Our Team

CIPHER

J. Griffith Rollefson

Griff is a hip hop scholar and jazz bassist who serves as Professor of Music at University College Cork. Griff leads CIPHER and is founding co-editor of the journal Global Hip Hop Studies (with the University of Cape Town’s Adam Haupt). His books are 2017’s Flip The Script: European Hip Hop and the Politics of Postcoloniality (winner of the Society for Ethnomusicology’s Ruth Stone Book Prize) and 2021’s Critical Excess: Watch the Throne and the New Gilded Age

In addition to its musical power, Griff is interested in the mystical, metaphysical, and magical sides of hip hop knowledge.  He specializes in European and North American hip hop and his all-time top-three favorite tracks are: Black Sheep’s “The Choice is Yours”, Lauryn Hill’s “Everything is Everything,” and Roots Manuva’s “Colossal Insight”. 

Jason Ng

Jase is a bboy, beat-maker, videographer, researcher and general enthusiast of all things hip hop. Growing up in the breaking scene in Australia, he later moved onto video and music production, directing music videos for artists in Australia and Japan. He studied at Monash University where he did his PhD on Asia-Pacific hip hop exchanges and the cultural community leaders and intermediaries that connect the region.

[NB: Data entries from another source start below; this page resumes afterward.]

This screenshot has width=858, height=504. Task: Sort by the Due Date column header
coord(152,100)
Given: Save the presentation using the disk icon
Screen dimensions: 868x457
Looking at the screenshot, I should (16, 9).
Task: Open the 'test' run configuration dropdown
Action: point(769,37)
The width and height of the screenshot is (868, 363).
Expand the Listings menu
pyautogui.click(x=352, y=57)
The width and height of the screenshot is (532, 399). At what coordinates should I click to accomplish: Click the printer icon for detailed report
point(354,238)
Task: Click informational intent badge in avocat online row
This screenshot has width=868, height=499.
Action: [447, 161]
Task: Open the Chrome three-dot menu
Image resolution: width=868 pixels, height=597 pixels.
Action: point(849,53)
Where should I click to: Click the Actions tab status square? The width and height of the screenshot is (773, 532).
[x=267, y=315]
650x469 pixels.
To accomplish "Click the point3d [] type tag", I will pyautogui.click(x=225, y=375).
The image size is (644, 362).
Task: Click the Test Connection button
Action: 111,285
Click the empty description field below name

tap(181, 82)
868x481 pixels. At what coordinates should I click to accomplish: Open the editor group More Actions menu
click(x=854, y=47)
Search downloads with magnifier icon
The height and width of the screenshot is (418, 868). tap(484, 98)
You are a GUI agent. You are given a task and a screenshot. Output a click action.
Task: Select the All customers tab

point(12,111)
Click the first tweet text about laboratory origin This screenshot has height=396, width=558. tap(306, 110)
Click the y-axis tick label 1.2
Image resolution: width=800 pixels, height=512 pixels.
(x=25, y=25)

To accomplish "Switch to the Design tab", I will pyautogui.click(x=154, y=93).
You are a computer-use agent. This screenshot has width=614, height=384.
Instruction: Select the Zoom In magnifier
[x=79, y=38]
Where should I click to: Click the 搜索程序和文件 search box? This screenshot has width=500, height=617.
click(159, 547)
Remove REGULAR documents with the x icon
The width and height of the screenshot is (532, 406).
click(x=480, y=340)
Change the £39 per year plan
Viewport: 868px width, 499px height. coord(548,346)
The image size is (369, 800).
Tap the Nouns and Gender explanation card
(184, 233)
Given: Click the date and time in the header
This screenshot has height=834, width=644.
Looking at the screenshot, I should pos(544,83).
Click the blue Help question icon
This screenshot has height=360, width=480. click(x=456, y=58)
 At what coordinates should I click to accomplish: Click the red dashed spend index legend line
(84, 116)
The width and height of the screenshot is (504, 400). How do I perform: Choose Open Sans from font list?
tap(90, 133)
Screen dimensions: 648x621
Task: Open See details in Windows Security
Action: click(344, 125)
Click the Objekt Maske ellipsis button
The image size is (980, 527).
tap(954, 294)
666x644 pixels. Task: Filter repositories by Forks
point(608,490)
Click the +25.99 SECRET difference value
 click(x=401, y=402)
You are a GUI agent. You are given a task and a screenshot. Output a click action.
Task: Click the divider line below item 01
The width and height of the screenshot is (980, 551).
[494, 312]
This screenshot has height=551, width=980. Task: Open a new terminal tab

Offering a perspective from the cipher, Jase brings with him a practice-led collaborative approach to his research on everything from MPCs to footwork.

0phelia McCabe

0phelia is an underground hip hop MC, electronic music producer, improviser, poet, and educator known for her live performance quality. She has opened for and collaborated with a stream of national and international hip-hop artists since 1999 (Ice Cube, Tony Allen, Maverick Sabre, Sage Francis, Pharaohe Monch, De La Soul, and Ultramagnetic MCs among others). She has toured nationally and established meaningful creative bonds with hip hop artists all over Ireland. 0phelia has a Masters in music performance from C.I.T. Cork School of Music and has been facilitating youth expression through hip hop since 2007. 0phelia is fascinated by rhythm and freestyle, and is conducting research in ciphers across North America and Europe.

Janne Rantala

With the last decade living and doing research in southern Africa, Janne (@JanneRantala10) has passion for fieldwork, arts, perception and sound. His MSCA project is about Hip Hop’s performance of historical knowledge in three Mozambican cities: Beira, Chimoio and Maputo. Similarly to eclectic and omnivorous Hip Hop, Rantala likes to swim, dive in and sail on the ocean of music, and literature. Recently he has been busy to process this type of navigations into methodological paper in collaboration with Chimoio producer IMBLGK. Personally Rantala loves to pay attention to seemingly insignificant details, which at times transform something out-standing as in baroque composition, or Mozambican Hip Hop instrumental. His research methodology has a combination of continuous conversations with Hip Hop heads as fellow postcolonial intellectuals and popular historians, and multi-layered listening to their rap performance linked to several types of readings. He is a scientific coordinator of Bloco 4 Foundation, an amateur radio feature maker and a member of the first 5-continental Hip Hop collective in history, Interligados (@INTERLIGADOSss). Drawing from decolonial reading of Victor Turner’s writings about liminality, he designed a general theme for the group’s hit track ‘O Poder dos Fracos’ (Power of the Weak). It gave the name to the group’s debut album.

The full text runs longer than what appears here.